(1798-1860)
Vue prise à Bagatelle
Etude à l'huile sur sa toile d'origine
H. 19 cm ; L. 24,5 cm
Annotée à l'encre sur le châssis : Vue prise à Bagatelle (M. Coignet)
Vers 1830
Jules Coignet entre dans l'atelier de Jean-Victor Bertin vers 1819. Cependant, il se détache vite du paysage historique pratiqué par son maître et peint des vues de nature d'après le motif ; avant l'école de Barbizon, il sera ainsi l'un des premiers à peindre dans la forêt de Fontainebleau.
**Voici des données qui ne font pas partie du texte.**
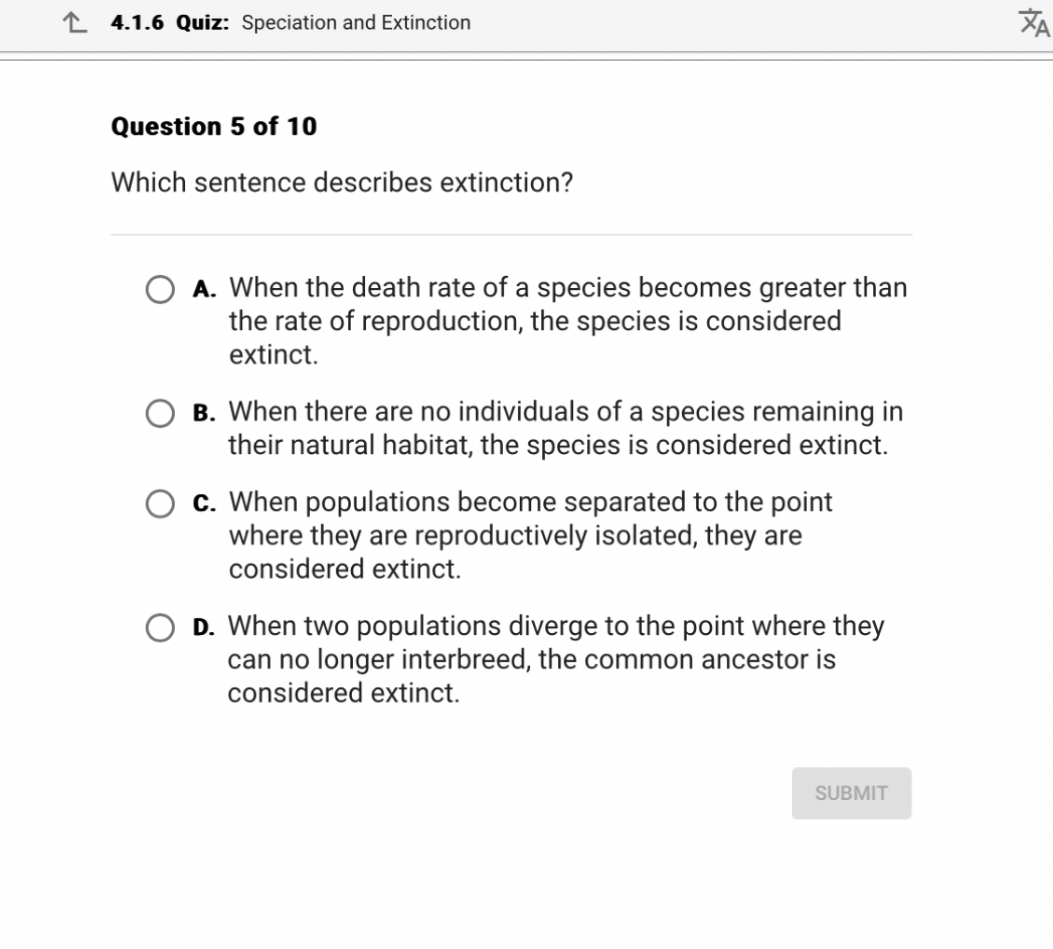Select option C about reproductive isolation
This screenshot has height=949, width=1053.
tap(159, 503)
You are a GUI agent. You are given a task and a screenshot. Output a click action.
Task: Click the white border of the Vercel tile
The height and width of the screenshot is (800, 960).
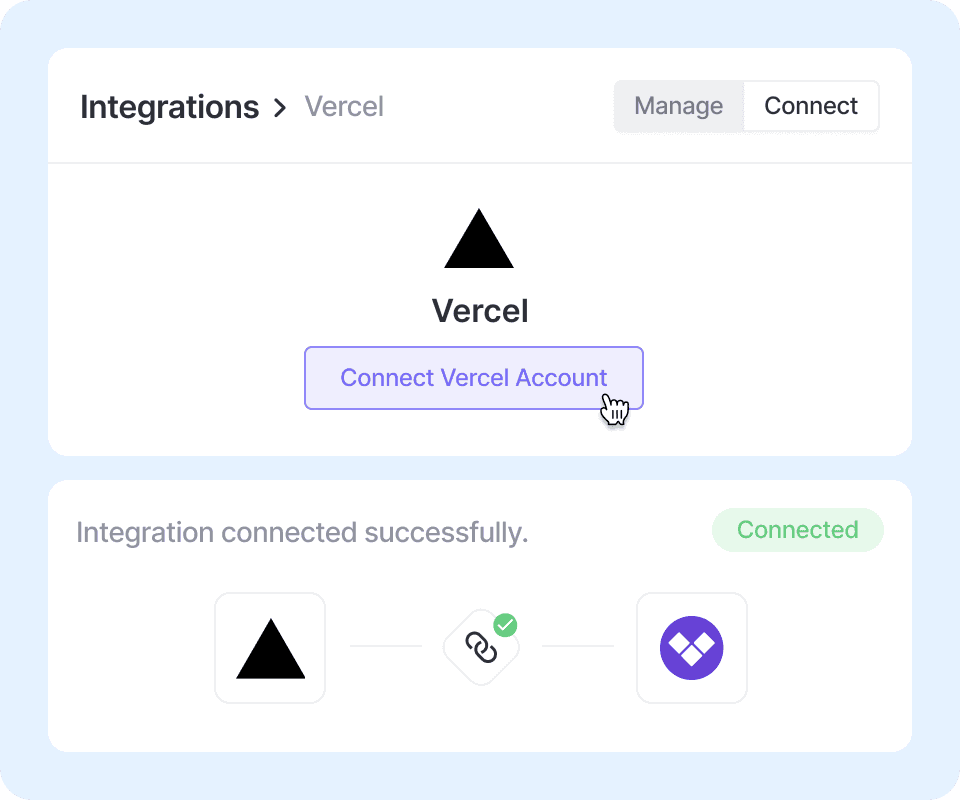(x=216, y=648)
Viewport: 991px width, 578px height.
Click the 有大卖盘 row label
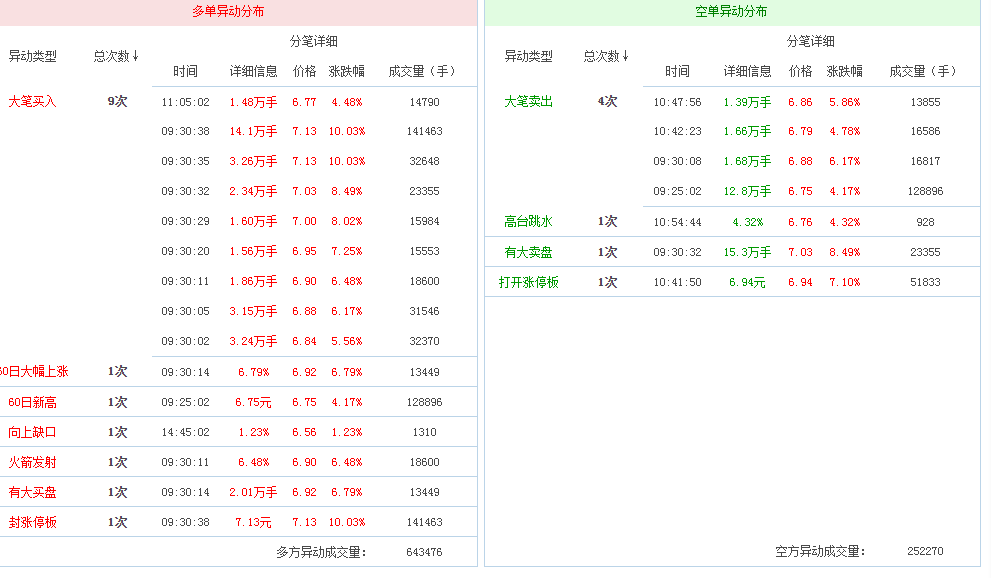(x=528, y=252)
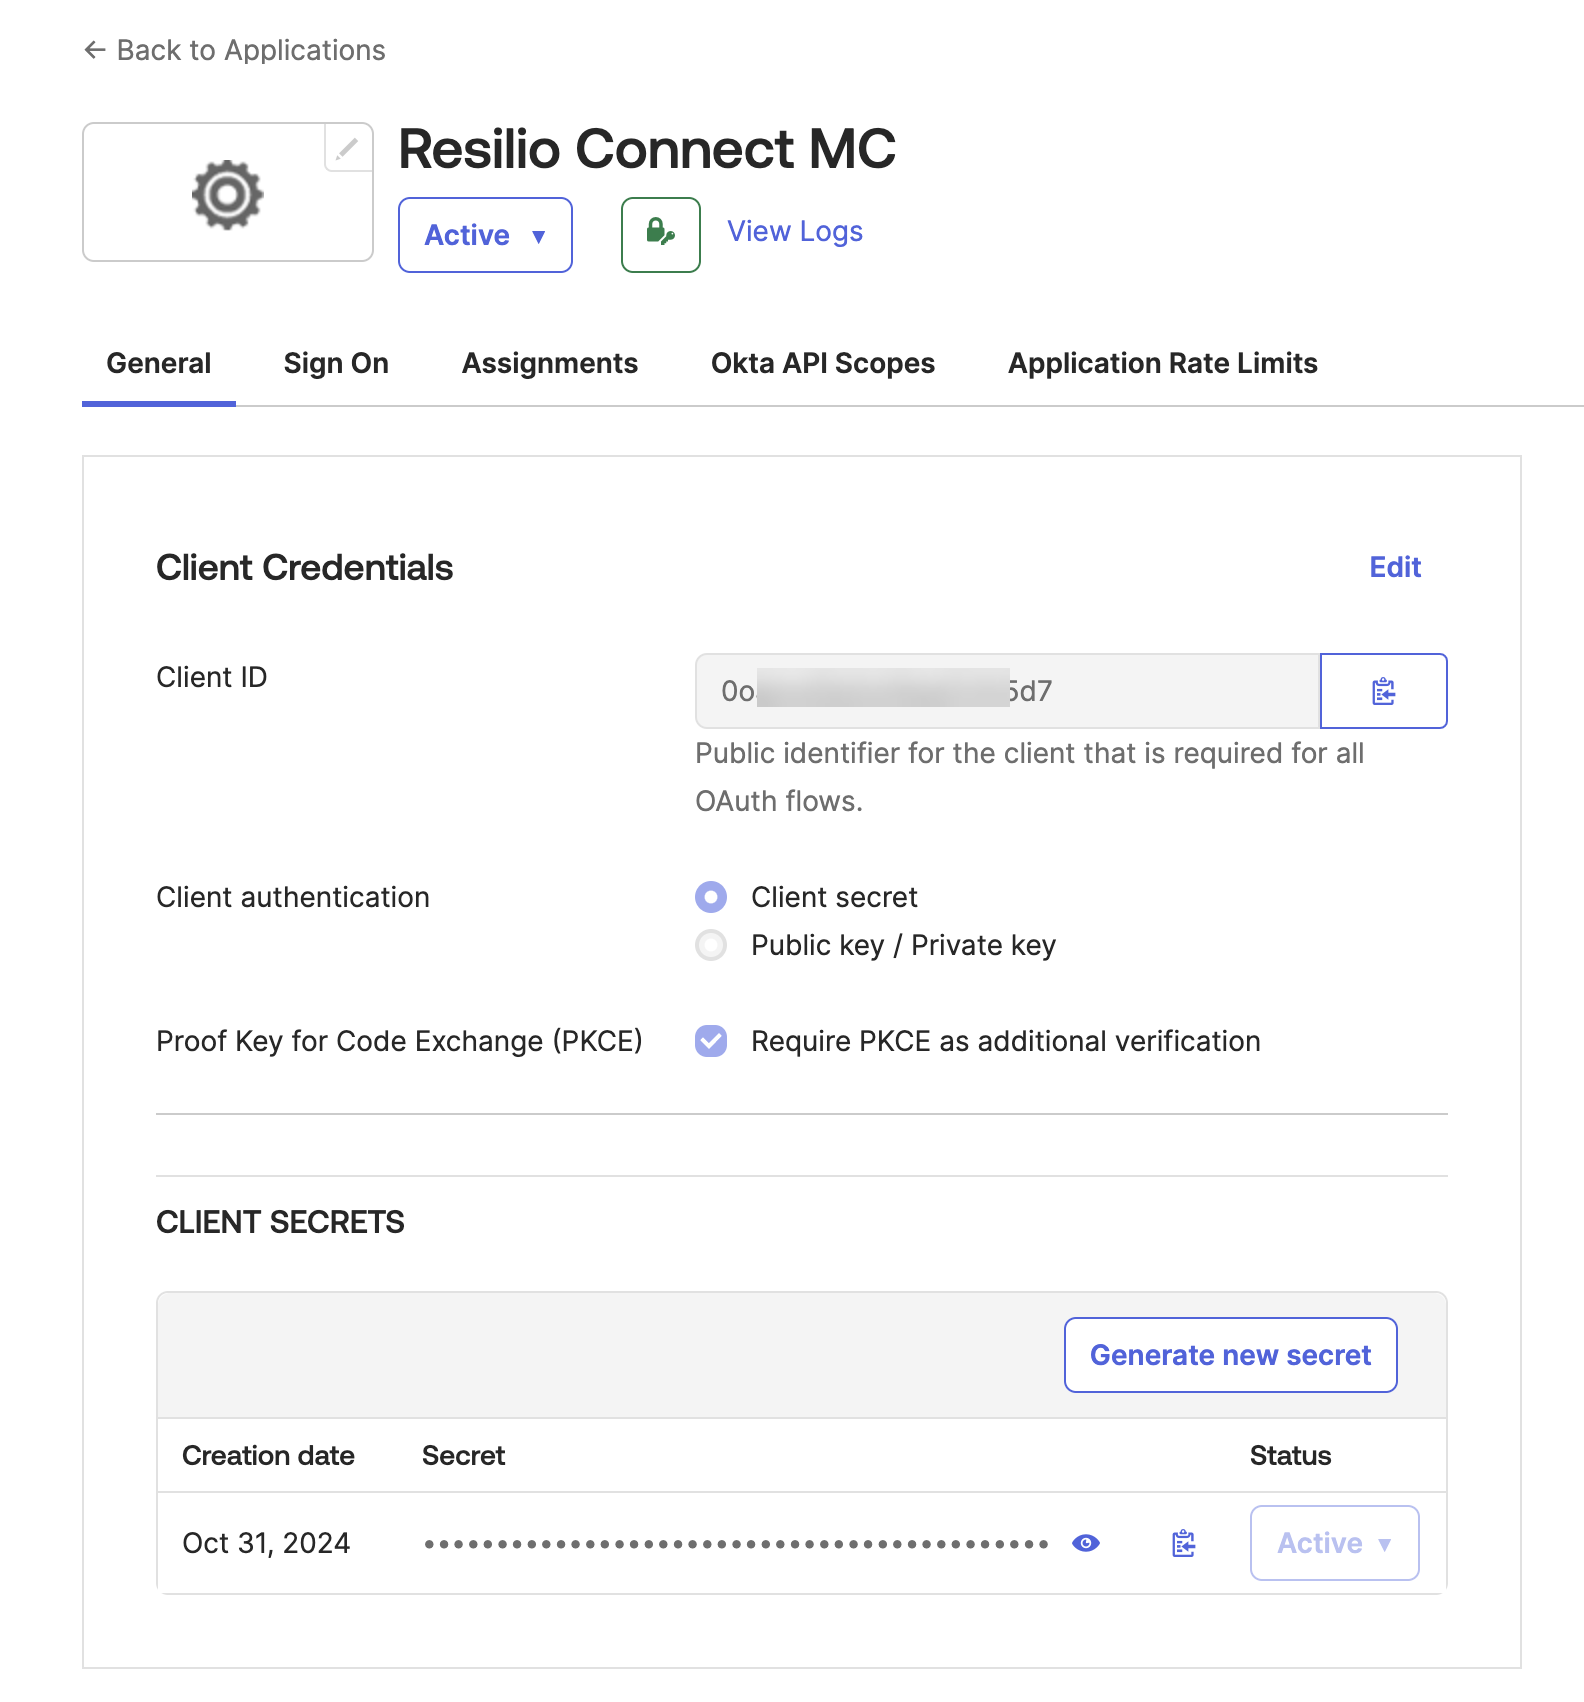Screen dimensions: 1584x1702
Task: Click Generate new secret button
Action: (x=1230, y=1355)
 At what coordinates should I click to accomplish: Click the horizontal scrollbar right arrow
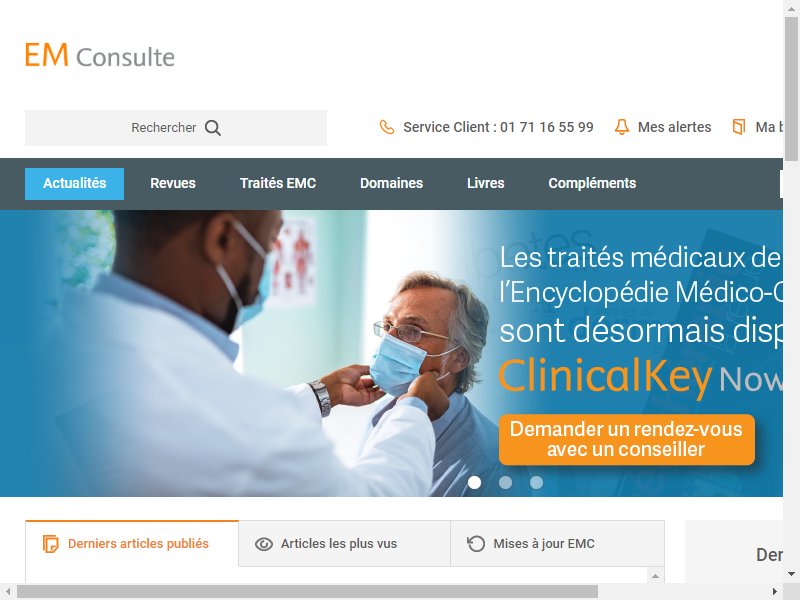(x=775, y=592)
Après avoir tenté sans succès de concourir au Grand Prix de Rome du paysage historique, il séjourne quelques années en Italie et en Sicile, et envoie des vues au Salon dès 1824. Ce sera le début d'une longue série de voyages qui l'amèneront dans toutes les régions de France, mais aussi en Egypte, en Syrie, en Asie Mineure, dans le Tyrol et à nouveau en Italie entre 1840 et 1843. De ses voyages, il rapportera de quoi publier plusieurs recueils de lithographies. il consacrera aussi deux albums illustrés à la technique du paysage d'après nature, qu'il enseignait à de nombreux élèves.
Alors qu'il fut l'un des paysagistes les plus reconnus de son époque, Jules Coignet fut critiqué après sa mort, les " modernes " ne le voyant que comme un pâle émule de Corot. Il a été réhabilité récemment grâce à des expositions telles que Paysages d'Italie (Grand Palais, 2001). Il est maintenant réinscrit dans le courant d'artistes précurseurs qui, de Pierre-Henri de Valenciennes à Camille Corot, ont pratiqué la peinture de plein air bien avant l'impressionnisme, développant une approche plus directe du paysage : " Il montre la nature telle qu'elle est, écrit Vincent Pomarède, de manière contemporaine, fondant la pureté de son art sur une grande liberté de touche, associée à une rigueur sans concession. " (catalogue Paysages d'Italie, page 169). Malgré sa présence dans de nombreux musées, une grande partie de son oeuvre reste cependant à découvrir.
Enlevée d'un pinceau léger, employant des jus évoquant l'aquarelle, notre vue de Bagatelle témoigne d'une grande audace de composition. L'architecture du château n'est pas célébrée, comme dans les vedute classiques, mais seulement suggérée par l'apparition d'une colonne sur la droite, dont un simple réverbère redouble la verticalité. Sommairement décrites, les célèbres sphinges de la terrasse sont modelées par les dernières lueurs d'un soleil couchant qui embrase le ciel au-dessus de la masse noire du Mont Valérien. Le chromatisme mauve-orange est insolite dans un paysagisme français se dégageant à peine de Poussin. D'une vue délibérément dépourvue d'emphase, l'artiste tire une image qui anticipe sur la photographie moderne.